§ **What to work on**
Copy exactly the lines of the records below, starting at the line that contains "You are a computer-use agent. This" and continuing through the last line, both included; omit any pictures.

§ **Given information**
┌────────

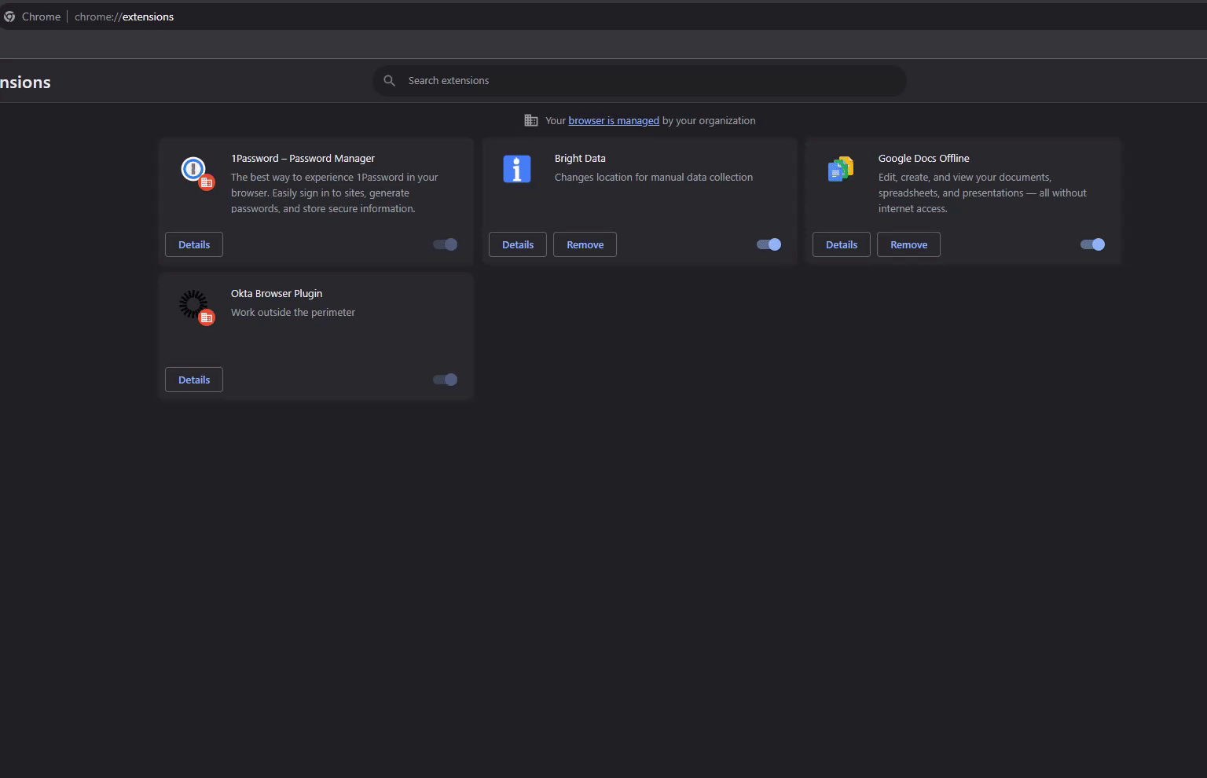Image resolution: width=1207 pixels, height=778 pixels.
Task: Remove the Bright Data extension
Action: (585, 244)
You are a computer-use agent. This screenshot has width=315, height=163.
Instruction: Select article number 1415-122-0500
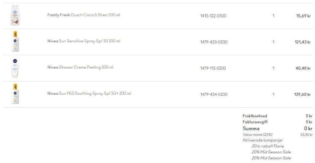(213, 16)
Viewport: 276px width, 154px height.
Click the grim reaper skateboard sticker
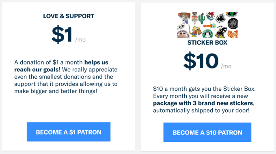(221, 32)
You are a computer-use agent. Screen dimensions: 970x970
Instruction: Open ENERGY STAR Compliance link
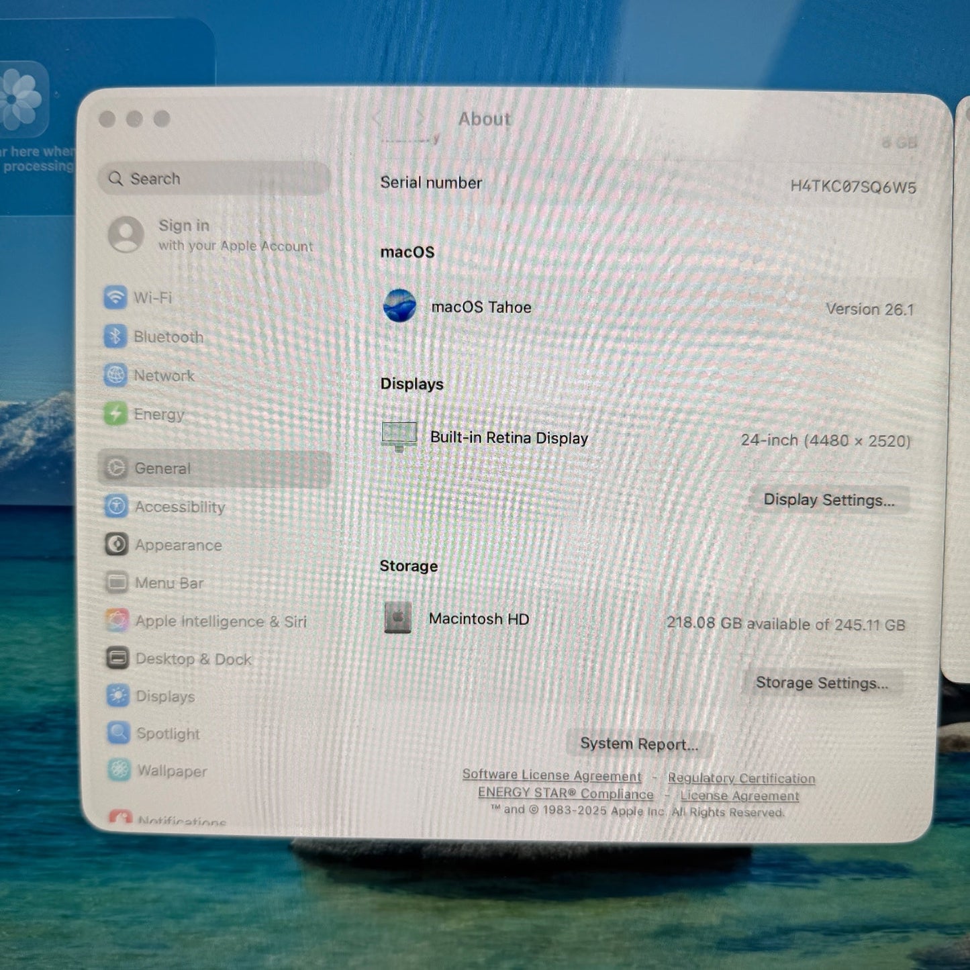tap(565, 793)
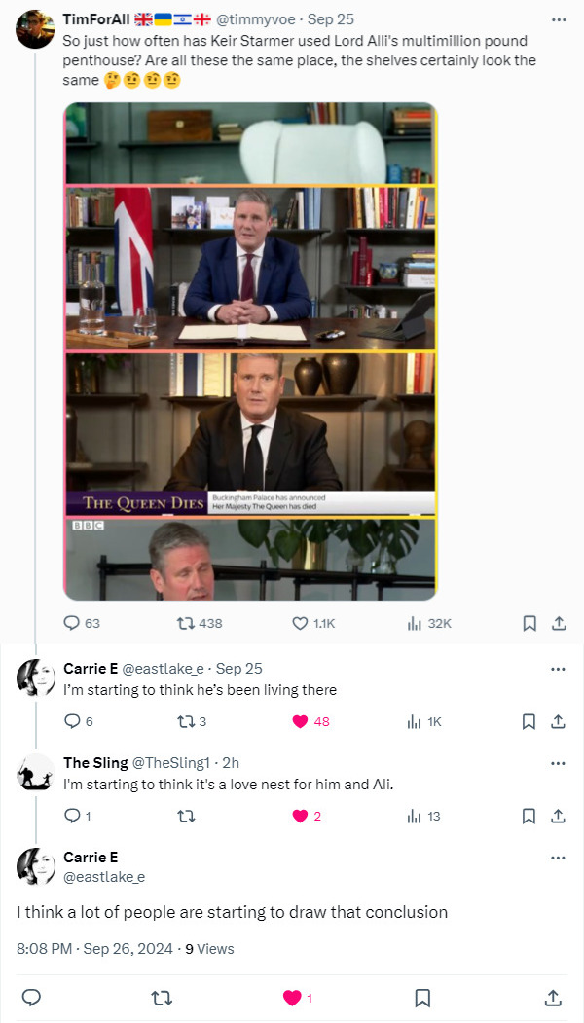Bookmark the main post by Carrie E

tap(422, 998)
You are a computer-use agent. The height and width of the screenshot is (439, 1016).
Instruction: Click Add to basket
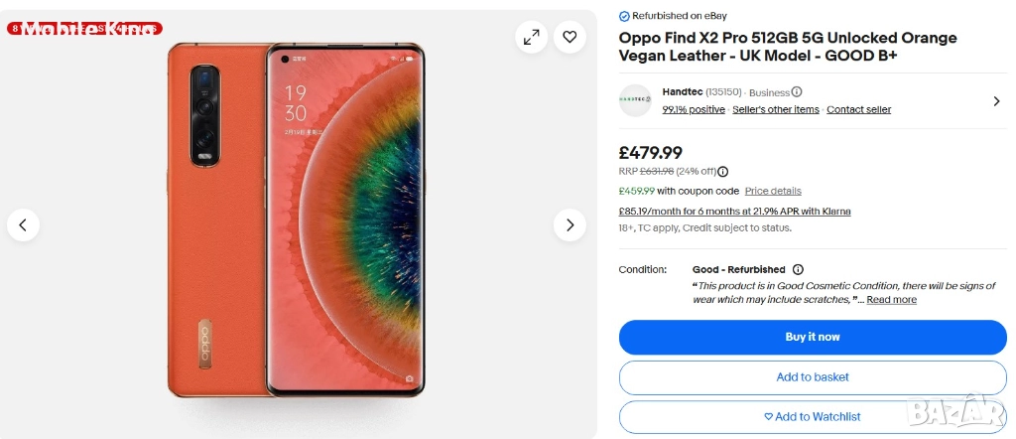click(x=813, y=377)
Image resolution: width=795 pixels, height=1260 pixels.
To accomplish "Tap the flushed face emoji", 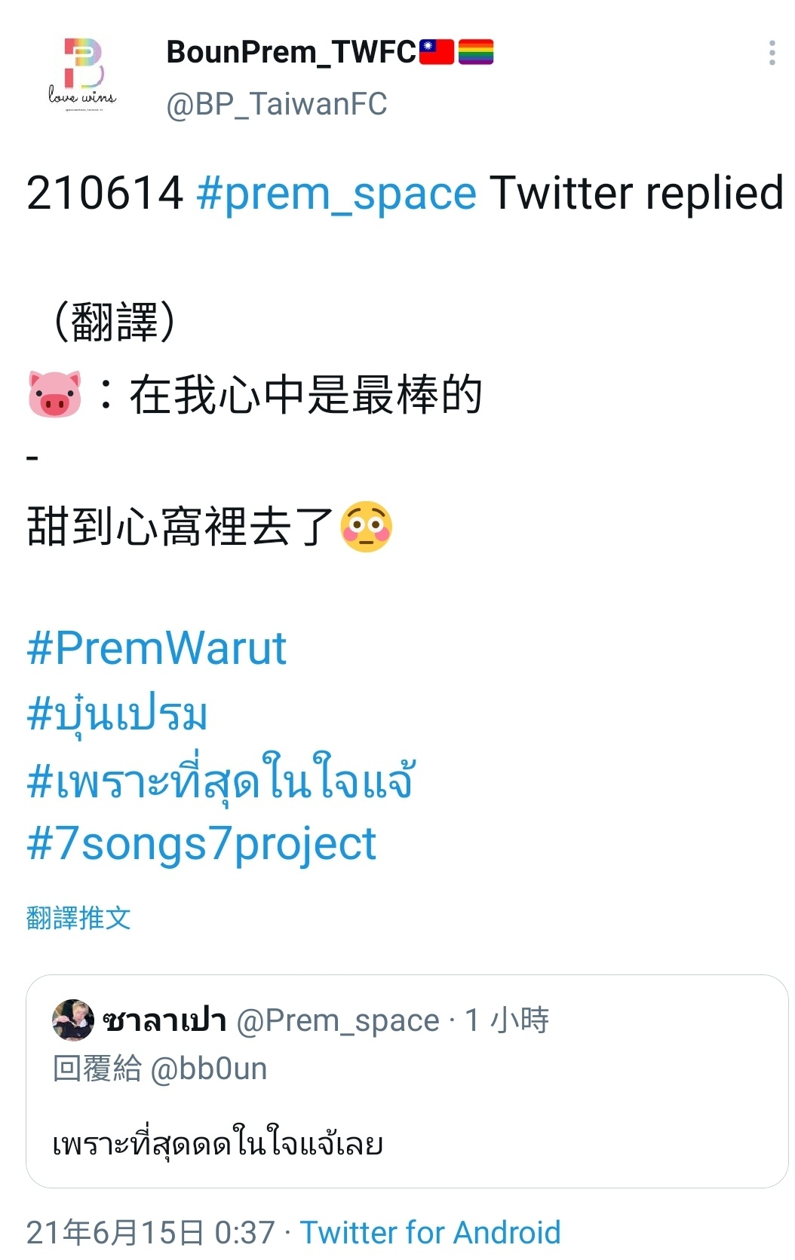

└────────

§ **Final answer**
You are a computer-use agent. This screenshot has width=315, height=163.
Instruction: Select article number 1415-122-0500
(213, 16)
Viewport: 276px width, 154px height.
Click the grim reaper skateboard sticker
(221, 32)
You are a computer-use agent. Screen dimensions: 970x970
Instruction: Open ENERGY STAR Compliance link
tap(565, 793)
Bookmark the main post by Carrie E

tap(422, 998)
You are a computer-use agent. The height and width of the screenshot is (439, 1016).
Instruction: Click Add to basket
click(x=813, y=377)
Image resolution: width=795 pixels, height=1260 pixels.
To accomplish "Tap the flushed face emoji", 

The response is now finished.